The biggest loser of the election, besides Clinton, was the polling industry. Either pollsters are incompetent and/or they let their preference for Clinton (or more likely their hatred of Trump) influence their techniques and conclusions. The vote total was also surprising, with fewer votes overall going to Trump or Clinton compared to Obama/McCain in 2008 and Obama/Romney in 2012. Indeed, as other outlets have pointed out, Trump won with fewer votes than Romney’s losing vote total. He gained 42 percent of female voters, vs. 44 percent for Romney four years ago and won 29 percent of Hispanics, vs. 27 percent for Romney. So what happened? African-Americans stayed home in droves. It appears that Clinton attracted several million fewer votes from that reliable, 90+ percent Democratic constituency. Meanwhile, Trump pulled in a fair number of white, non-college educated Midwestern voters who had never voted Republican (or never voted, period). The combination of those two effects helped him sweep the once solidly blue Rust Belt states of Wisconsin, Michigan, Pennsylvania, and Ohio.
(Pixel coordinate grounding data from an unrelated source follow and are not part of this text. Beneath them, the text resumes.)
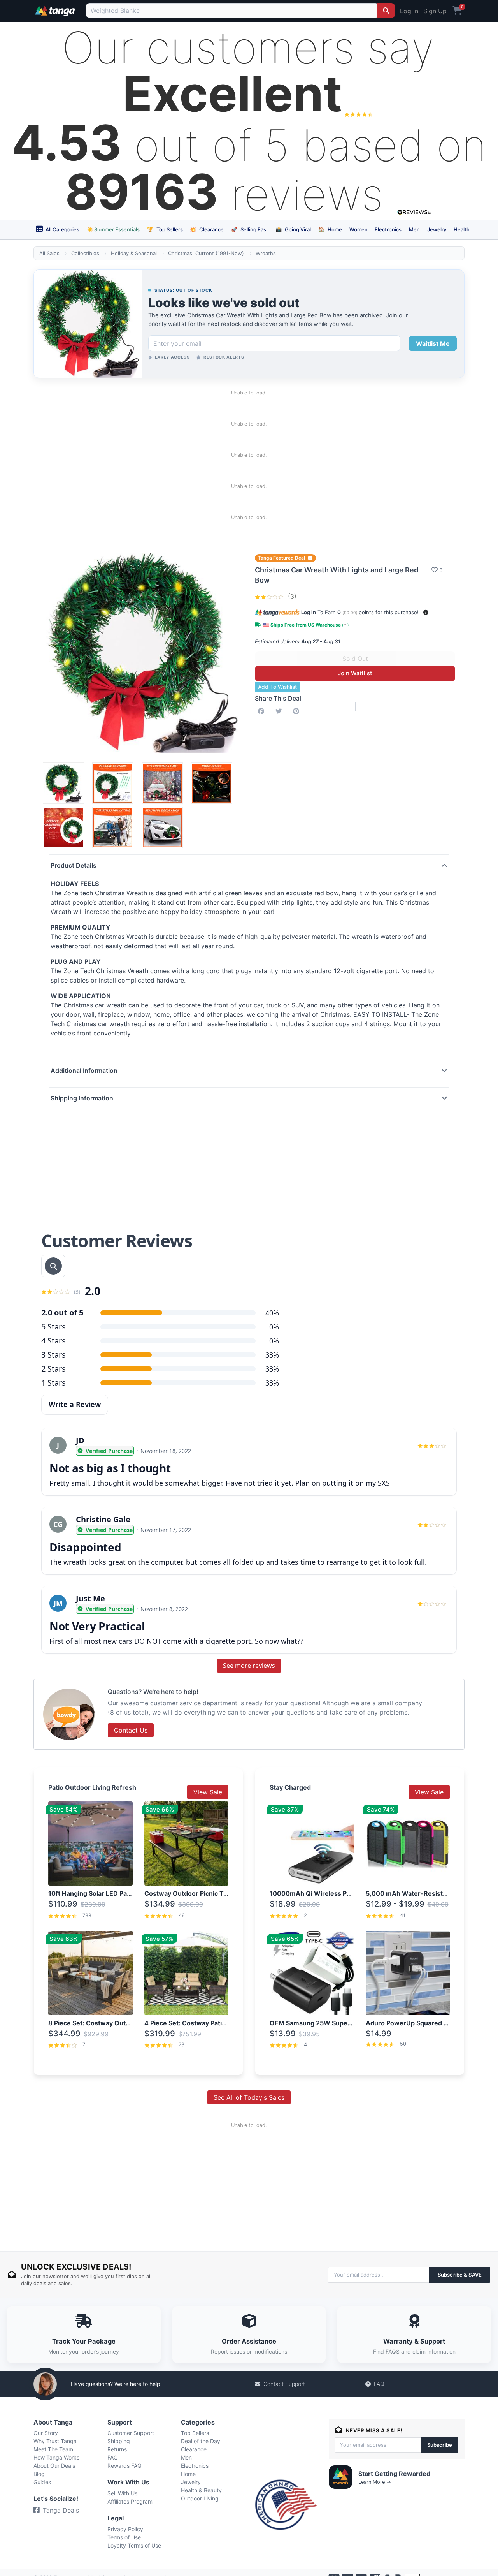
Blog (39, 2473)
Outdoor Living (200, 2498)
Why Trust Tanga (55, 2441)
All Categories (61, 229)
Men (414, 229)
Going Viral (293, 229)
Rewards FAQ (124, 2465)
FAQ (379, 2384)
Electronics (388, 229)
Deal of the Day (200, 2441)
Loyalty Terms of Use (134, 2545)
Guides (42, 2482)
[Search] (386, 10)
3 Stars (53, 1354)
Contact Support (284, 2384)
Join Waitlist (355, 673)
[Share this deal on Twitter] (280, 711)
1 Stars (53, 1382)
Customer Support (130, 2433)
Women (358, 229)
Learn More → (374, 2482)
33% (272, 1354)
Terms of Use (124, 2537)
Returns (117, 2449)
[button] (425, 612)
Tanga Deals (61, 2510)
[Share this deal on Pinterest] (297, 711)
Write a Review (75, 1404)
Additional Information (84, 1070)
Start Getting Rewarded (394, 2473)
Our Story (45, 2433)
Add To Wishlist (277, 686)
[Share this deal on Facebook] (262, 711)
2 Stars (53, 1368)
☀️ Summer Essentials (113, 229)
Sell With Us (122, 2493)
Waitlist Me (433, 343)
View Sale (207, 1792)
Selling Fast (249, 229)
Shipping (118, 2441)
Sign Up (435, 11)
Stock investors were clearly just as befuddled by the result as everyone else. Dow futures were down nearly 800 points soon after Trump made his 3 AM EST acceptance speech, but that changed quickly. The Dow opened down only 15 points and rallied steadily, ending Wednesday up 257 points, or 1.4%, for a record closing high. As the day progressed, it seems stock buyers remembered Trump’s vow to lower both corporate and individual tax rates, and his proposal to create a ‘tax holiday’ so US companies could repatriate up to $3 billion in profits held offshore (without paying further taxes to the IRS). With Republicans in control of the Senate and House, these pro-growth proposals might actually happen, and happen quickly, so it’s little wonder the markets rebounded so convincingly.
Health care and financial stocks led the way higher. Health care stocks were the market’s worst performing sector in 2016, as investors feared intensified regulation under a Clinton White House and Democratic Senate. With Republicans controlling all three branches, I suspect health care stocks will continue outperforming through year end. Bank stocks also jumped, as Trump has criticized the Federal Reserve zero interest rate policy. Trump is highly likely to replace dovish Fed chair Janet Yellen, possibly before her term expires in 2018. In that scenario bank profits, and bank stocks, could be surprising winners. I own two Texas bank stocks—Texas Capital Bancshares (TCBI) and Legacy Texas (LTXB)—and would encourage investors to buy high quality regional banks like these into this potentially ongoing rally.
Trump may not be all good for investors, however. He has shown no willingness to propose solutions for our looming entitlement shortfall, and many predict deficits during Trump’s presidency could be worse than the $500 billion to $1 trillion deficits during Obama’s eight-year reign. Someday, possibly while Trump is in office, investors might demand the US pay much higher interest rates on our already massive $19 trillion debt. Stock prices would almost certainly suffer in that event.
Personally, I wish Mr. Trump well. He was not my first (or second or third) choice. But I hope he can make our already great country even greater.